For centuries, mills were central machines and places of human culture, the astonishing thing is that little has changed in their already quite early developed basic construction for a long time. This speaks for the coherence and also the necessity of this construction. The basic idea of the monument is to divide this construction into its essential parts, and to dedicate an object to the respective part. The mills are now “released” and themselves damned to unemployment. As we walk along their monument, recreationally, they are adapted and rebuilt, lapsed or demolished and finally allow us not to see them in the context of the world of work. Redundancy on the one hand, free time on the other hand but as Marx already diagnosed, idleness is not included. And so the walk along the monument to the watermills gets another touch. With the unrivaled ideal of leisure, it commemorates a true “passion extravagant”: the love of work, which, like Karl Marx’s son in law Paul Lafargue, was an addiction of the workers and the true cause of their enslavement. Instead of enjoying leisure in the ancient sense physical exercises and games of the mind they rotated completely nonsensical, economically and individually, in the cycle of effort, without enjoying the fruits of their work: “(M) must be the overzealous passion of the workers for the Taming work and forcing it to consume the goods that produce it.“ (Eva Kernbauer)
The Triebwerk demonstrates the use of the force of gravity, and on closer consideration, the mostly forgotten rotation of our planet earth. The imagination of the enormous forces that hold her, Gaia. in its, her, quite stable position, pushes quickly to its limits. The Triebwerk is a solid concrete cast inclined plane on which 12 vertical plates interrupt direction of flow made to be felt. From the twelfth plate Triebwerk disappears into the earth, connecting the power of movement with the drama of disappearing. At one point the following inscription is cast: AND_YET_SHE_TURNS_1600 / 33, quoting Galileo Galilei, a dedication and an astonishment.
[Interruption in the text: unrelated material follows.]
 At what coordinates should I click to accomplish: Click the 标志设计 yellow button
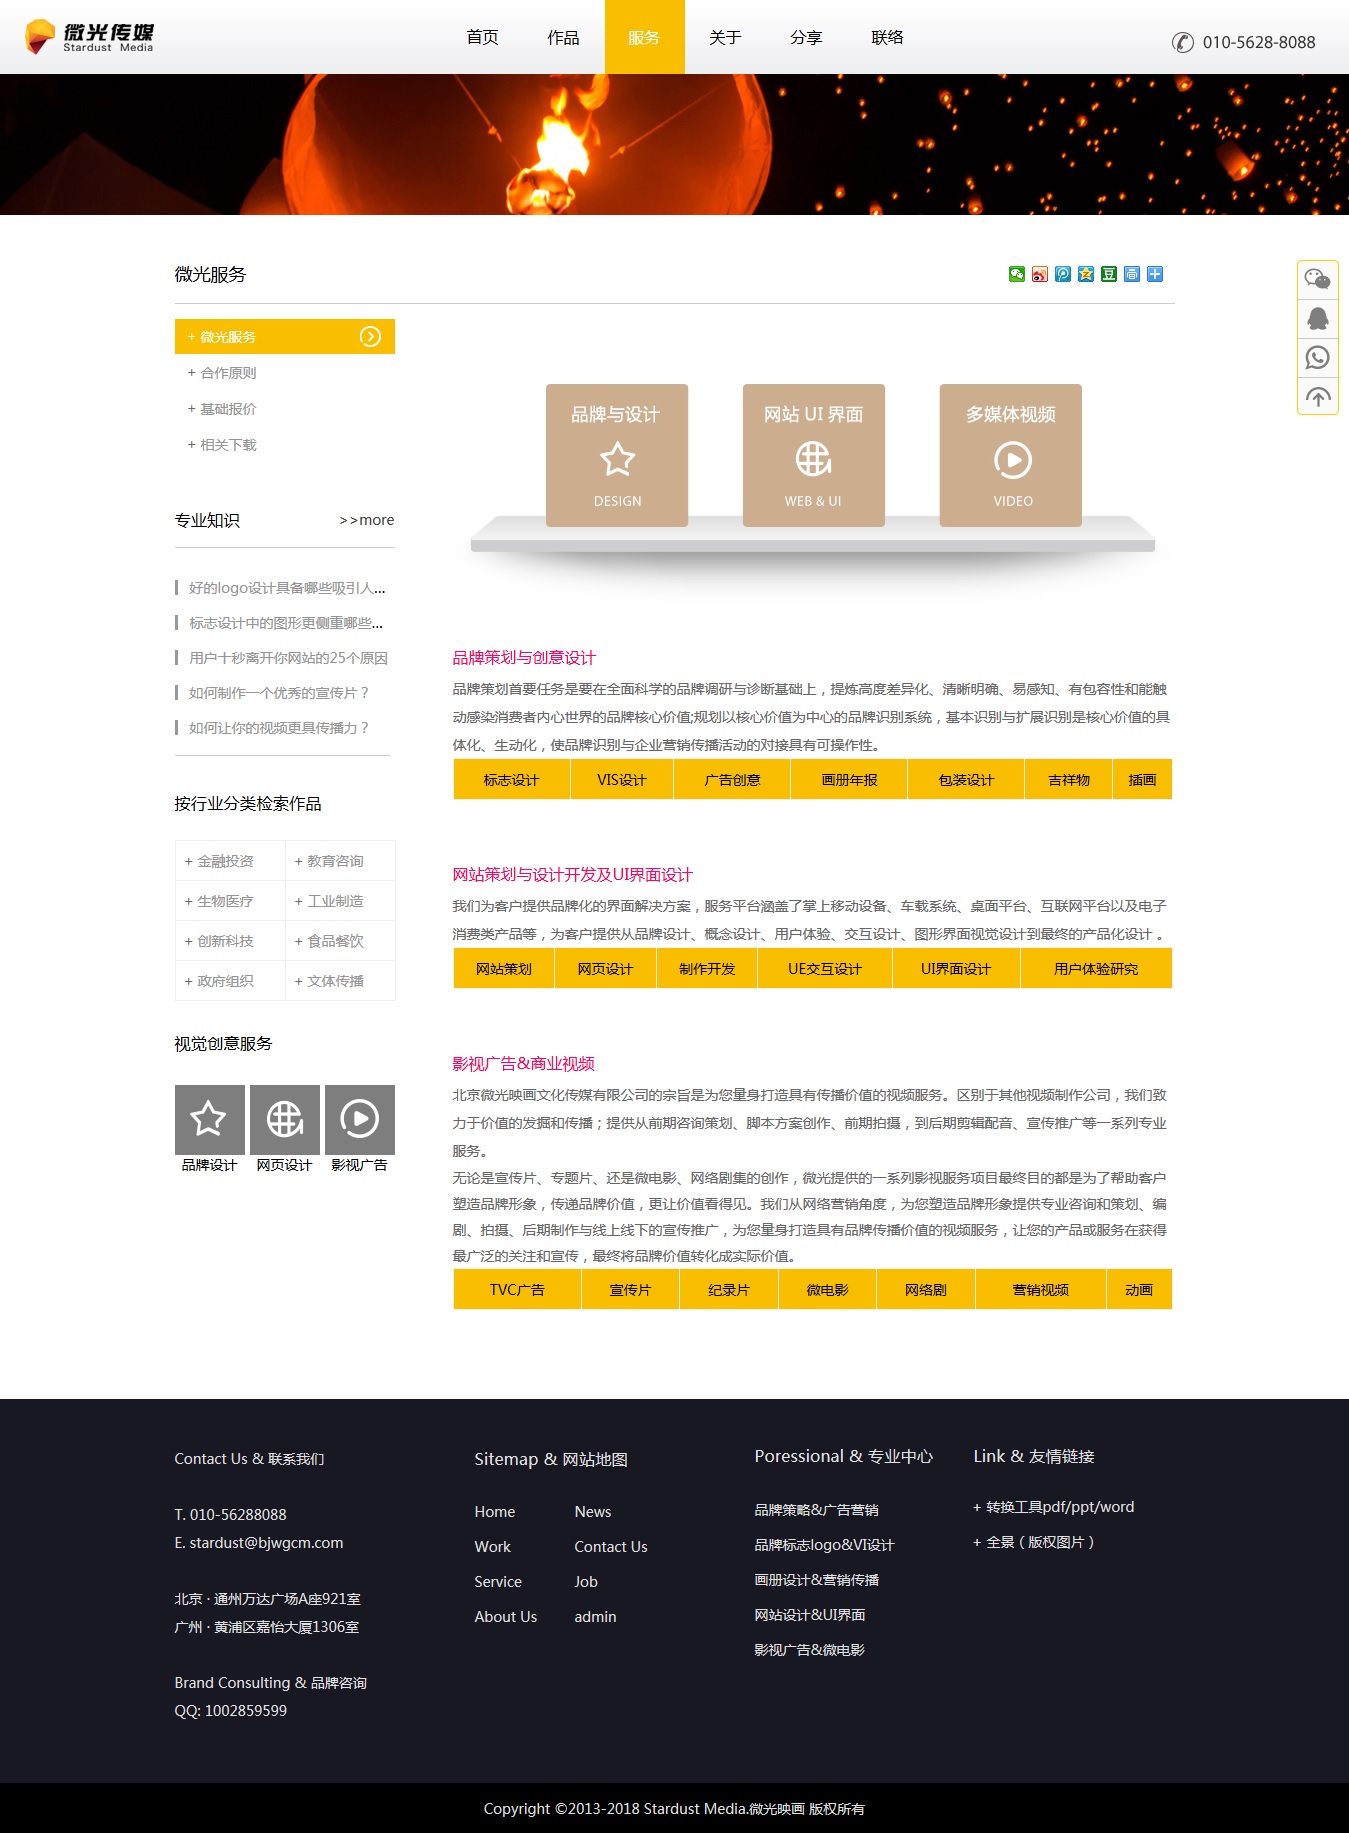(511, 780)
The Kammradach was influenced by the protective roof of an existing historical sculpture. A kind of sky’s mill is suggested. Left to protect is an empty point of power transmission. A 7 meter long axis pierces the Kammradach. Inscribed on one of the legs near the ground: HERE IT IS NOT DIFFERENT THAN THERE_1905 A slightly modified sentence from the popular Petersburg Revue Days of Freedom (Dni Swobody). Basic movements of the theater of the 20th century should have their origin in the context of this revue (1905), not least the little later influential opera Victory over the Sun.
The historic mercy seat, whose roof was put in dialogue with the Kammradach, is flanked by two young birches. The column is a little cramped, at times it is even “swallowed” by the birch leaves. The inclusion of the older existing sculpture in the overall constellation is becoming apparent, as it is a witness to the times when the Mühlbach, the little river feeding the mill, still made the picture of the landscape look different. The roof that protects the stone column has been renewed true to the original. The execution of the spikes was done in a way to highlight their presence: half as many in number, they are twice as high. An appropriation. The following is inscribed inside the new roof:
and we are now shadows / that cling to each other / but kiss the air only (1967)
An excerpt from a poem by African writer Christopher Okigbo. He describes the moon, which rises between two mutually bending pines. It seemed also important to acknowledge a different voice from not only distant times, written in the a little foreign sounding language.
The stick gear of an original mill translates the force of the movement in the ultimately useful direction by means of the Lantern, thus driving the respective work process. Today’s work in the old Roseldorfer Mühle (Integrative home for young people) is highly alive. Obvious is a gesture of respect and appreciation, not only of the work there, but elsewhere, and, or the appreciation of rest and even uselessness in general. In the mill, the movement is translated by the comb wheel of the lantern, and deflected in the direction ultimately needed. In our case, the stick gear points in the direction of the hidden water vein. We are still in the area along the former Mühlbach, and here, at the end of an imaginary complete mill factory, a return of the water may be heard. Cast in the millstone: THE FORCE HAS A PRICE_1808 The sentence of Joseph Montgolfier should be a marker and reference: to the heyday or the key moment of industrial mechanics, whose significant machines were the mills. The rule of industry and efficiency claim arose with these times and lines. The rapid economization of forces, their use and their assessability, was subsequently pursued with unprecedented intensity. This development ultimately led to the disappearance of the mills.